Nous voici dans le royaume du "poulbot", du "titi parisien". Malheureusement, ou heureusement, on en rencontre seulement déguisés en garçon de café, en apprentis jeunes premiers du cinéma. La plupart du temps toutes les langues étrangères déferlent en même temps ainsi que tous les styles. Ceux qui discutent au bistrot en tirant à l'extérieur sur la cigarette, maudissant les interdits. Ceux qui ont l'oeil sur on ne sait quoi rassemblés par trois ou quatre un peu à l'écart. Ceux et celles qui se sont mis aux premières loges installés en équilibre sur les trottoirs. Il y a aussi la fille aux cheveux aussi roses que ses chaussures mais que je n'ai pas eu le temps de prendre en photo et ce couple, très artistes-connus-en-vue, dont je n'ai pas osé tirer le portrait.
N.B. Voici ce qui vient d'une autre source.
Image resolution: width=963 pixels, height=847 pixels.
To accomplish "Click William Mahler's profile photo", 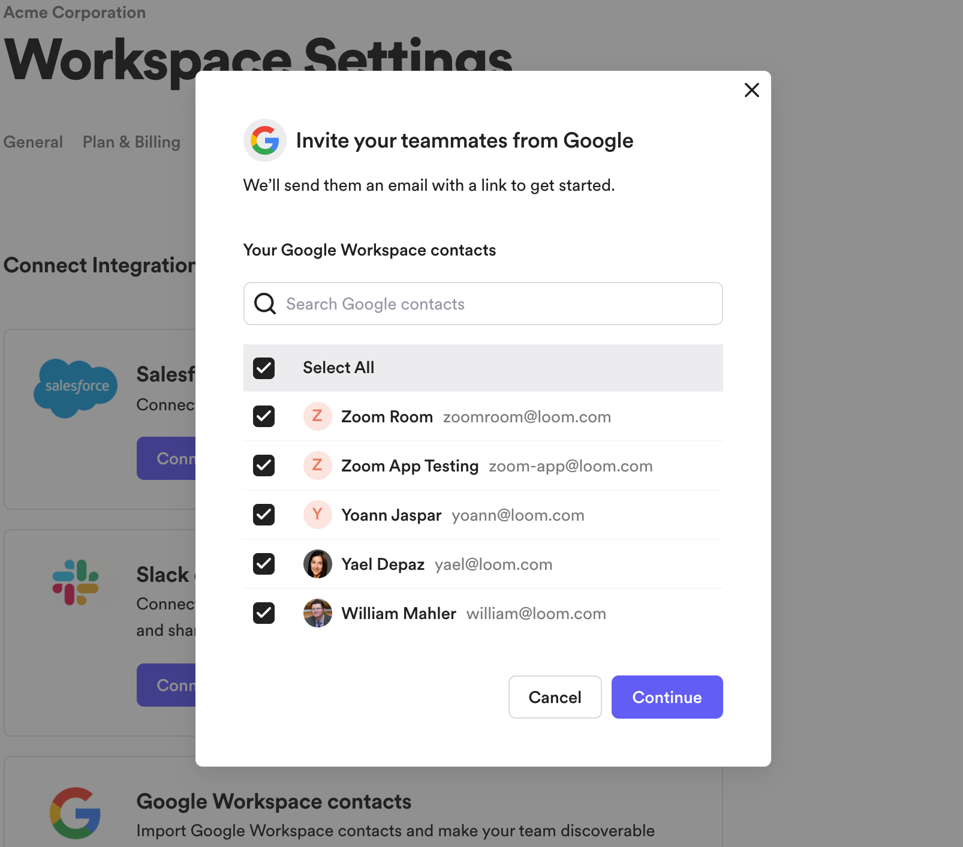I will [x=318, y=613].
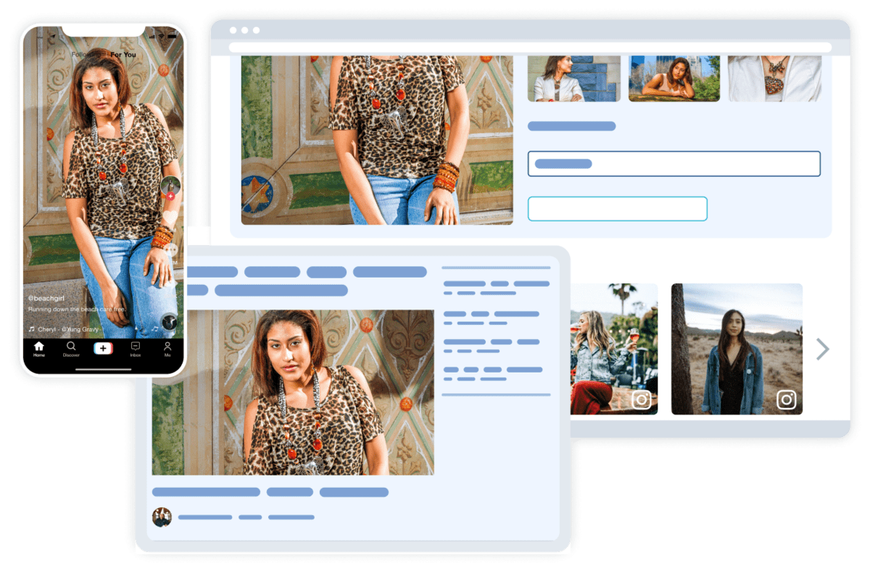The image size is (870, 574).
Task: Expand the photo carousel using the right chevron
Action: [x=822, y=350]
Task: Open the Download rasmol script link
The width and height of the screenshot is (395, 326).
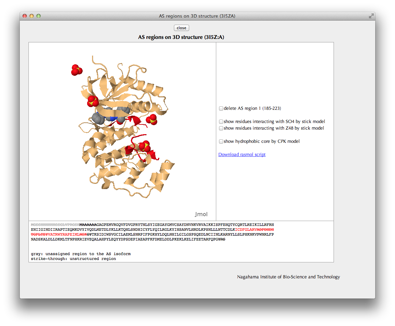Action: click(242, 155)
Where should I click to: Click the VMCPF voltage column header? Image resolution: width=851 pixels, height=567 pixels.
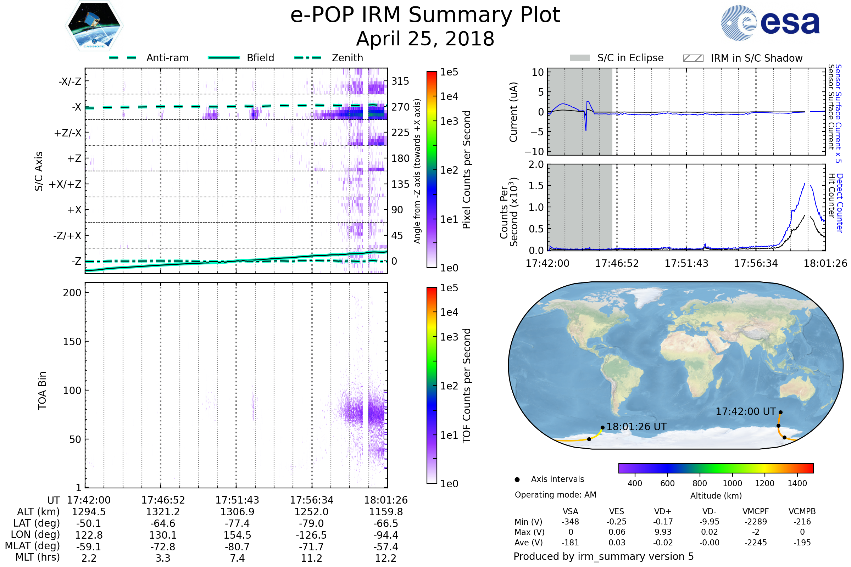pos(755,511)
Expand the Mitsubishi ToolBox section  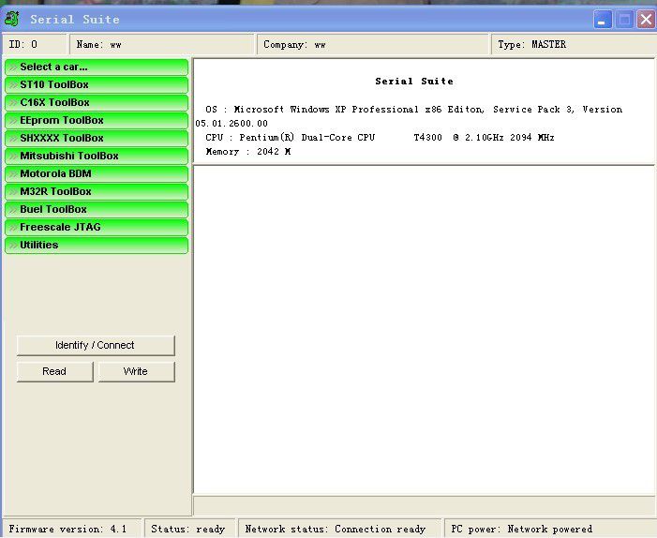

Les peintres qui n'ont pas pu payer quelques centimètres de la Place du Tertre pour planter leur chevalet, déambulent le carnet à dessin à la main et vous invitent à poser "gratuitement pour quelques euros seulement"! (sic)
Le cafetier refuse de vous servir seulement à boire si vous ne mangez pas non plus. Un autre vous sert un délicieux pain d'épice fait maison qui, bien qu'un peu petit, vous ravit avec le vin rouge bien chaud à la canelle.
On entend des bruits, de la musique, des chants. Il fait froid dans ce soleil de début février. On est bien.
Je vous souhaite une très bonne journée et vous remercie de votre visite
Josée
We are here in the picturesque and typical streets of old Paris, those whom the Baron Haussmann made destroy because everything could arrive there: the ambushes and the barricades were easy to rise.
We are here in the realm of the "Poulbot", of " Parisian titi ". Regrettably, or hopefully, we meet them only disguised as waiter, as first young apprentices of the cinema. Most of the time all the foreign languages unfurl at the same time, as well as all the styles. Those who discuss in the bar by smocking outside, crying for the prohibition. Those who have the eye on we do not know what assembled by three or four a little bit aside. Those who put themselves in the first row settled in balance on pavements. There is also a girl with hair so pink as her shoes but I had no time to take a picture and this couple, very artist-you-know-only-us whose portrait I did not dare to do.
The painters who were not able to pay some centimeters of the Place du Tertre to plant their easel, roam the pad to drawing in the hand and invite you to be drawn " free of charge for some euro only "! (Sic)
The barkeeper refuses to serve you only for a drink if you do not eat either. Other one propose you a delicious gingerbread made house which, although a little bit small, please you with the very warm red wine and canelle.
We hear rumours, music, songs. It is cold in this sun of the beginning of February. We are very well.